Type 2 diabetes patients who also have asthma benefit from diabetes medication, which is usually given to help the pancreas make more insulin. This also improves asthma symptoms and can reduce pneumonia and airway inflammation.
These types of drugs -; GLP-1 receptor agonists -; are a newer class of FDA-cleared therapeutics that are commonly used in addition to metformin to control blood sugar or induce weight loss in obese patients.
Researchers at Vanderbilt University Medical Center, Brigham and Women’s Hospital, Harvard Medical School, and University Hospital Zurich in Switzerland used electronic health records (EHR) from patients with asthma and type 2 diabetes who were treated with GLP-1R agonists had started and found lower rates of asthma exacerbations and reduced asthma symptoms compared to those who started other type 2 diabetes medications.

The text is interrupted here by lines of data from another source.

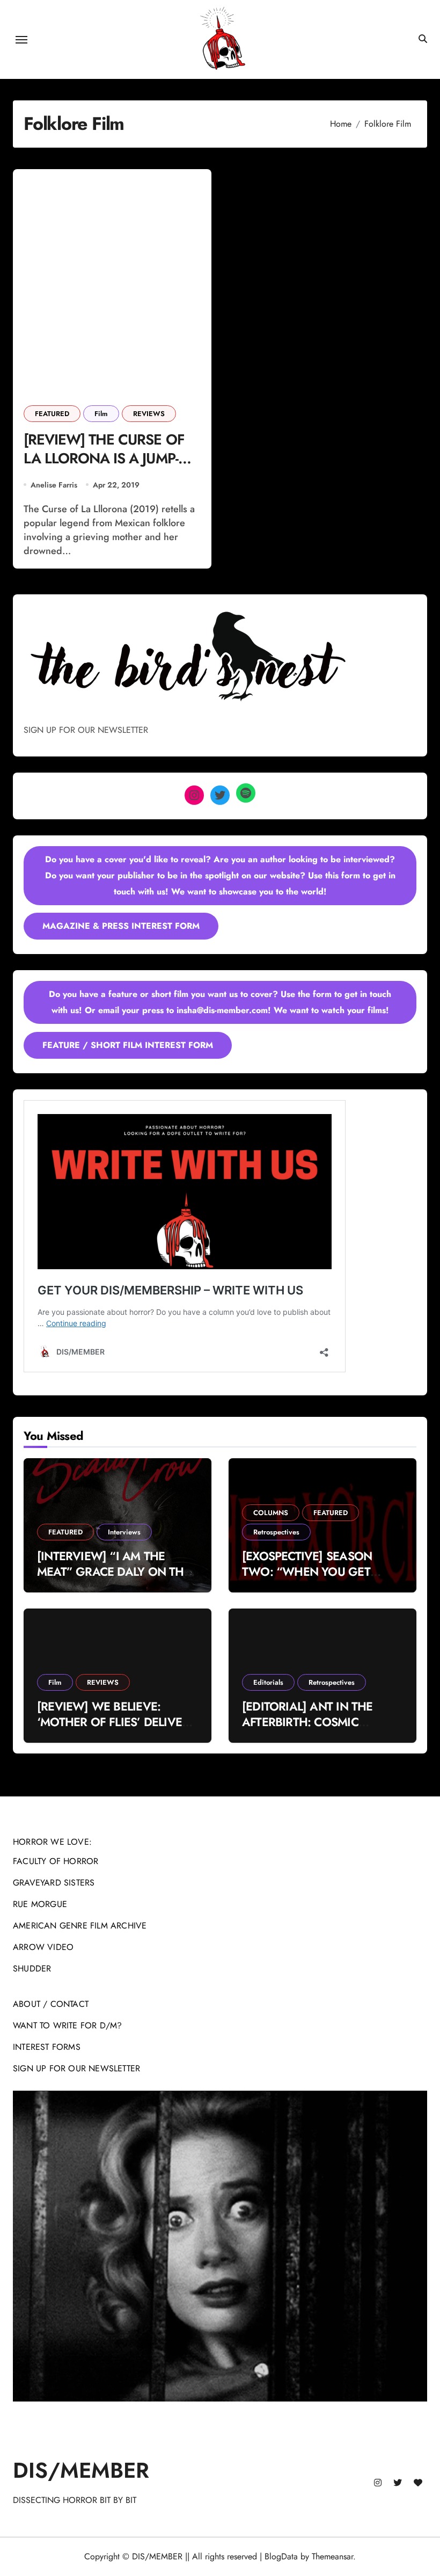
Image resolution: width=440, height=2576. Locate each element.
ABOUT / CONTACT (51, 2004)
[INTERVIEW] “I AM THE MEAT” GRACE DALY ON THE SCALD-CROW (113, 1571)
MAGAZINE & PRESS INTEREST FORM (121, 926)
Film (101, 414)
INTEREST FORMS (46, 2047)
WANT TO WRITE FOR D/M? (67, 2025)
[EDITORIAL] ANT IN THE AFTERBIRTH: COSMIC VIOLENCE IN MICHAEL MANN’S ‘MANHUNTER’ (307, 1729)
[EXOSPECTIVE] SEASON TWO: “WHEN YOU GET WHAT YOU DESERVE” (307, 1571)
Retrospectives (276, 1532)
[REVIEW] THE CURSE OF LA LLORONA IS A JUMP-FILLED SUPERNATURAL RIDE (104, 467)
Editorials (268, 1682)
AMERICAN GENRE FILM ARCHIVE (79, 1925)
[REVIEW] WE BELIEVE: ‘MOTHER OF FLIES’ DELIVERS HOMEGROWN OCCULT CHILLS (116, 1729)
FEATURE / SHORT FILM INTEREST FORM (127, 1045)
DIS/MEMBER (81, 2470)
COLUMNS (270, 1513)
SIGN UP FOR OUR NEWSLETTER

Their results were published in the American Journal of Respiratory and Critical Care Medicine.
We’ve really shown, for the first time, that this class of drugs used to treat type 2 diabetes and obesity can also benefit our asthma patients. “
Katherine Cahill, MD, Study Director and Medical Director, Clinical Asthma Research, Department of Allergy, Pulmonary, and Critical Care Medicine, Vanderbilt University Medical Center
“Over a six-month period, type 2 diabetes patients who were given this form of blood sugar control medication also had better control of their asthma diseases and symptoms than those who took alternative therapies,” she said.
Cahill’s study was a retrospective observational study. Therefore, definitive prospective studies, such as a clinical study in patients with asthma with and without comorbid type 2 diabetes, are needed to confirm that these drugs provide benefits for asthma.
“For patients with type 2 diabetes and asthma, this means that some of their type 2 diabetes drugs can actually help control asthma,” said Cahill.
“For patients with asthma but possibly without type 2 diabetes, this means that there could be a new class of drugs that could be used to treat it.”
In preclinical models performed at VUMC, GLP-1R agonists have been shown to reduce allergic airway inflammation and virally induced airway inflammation.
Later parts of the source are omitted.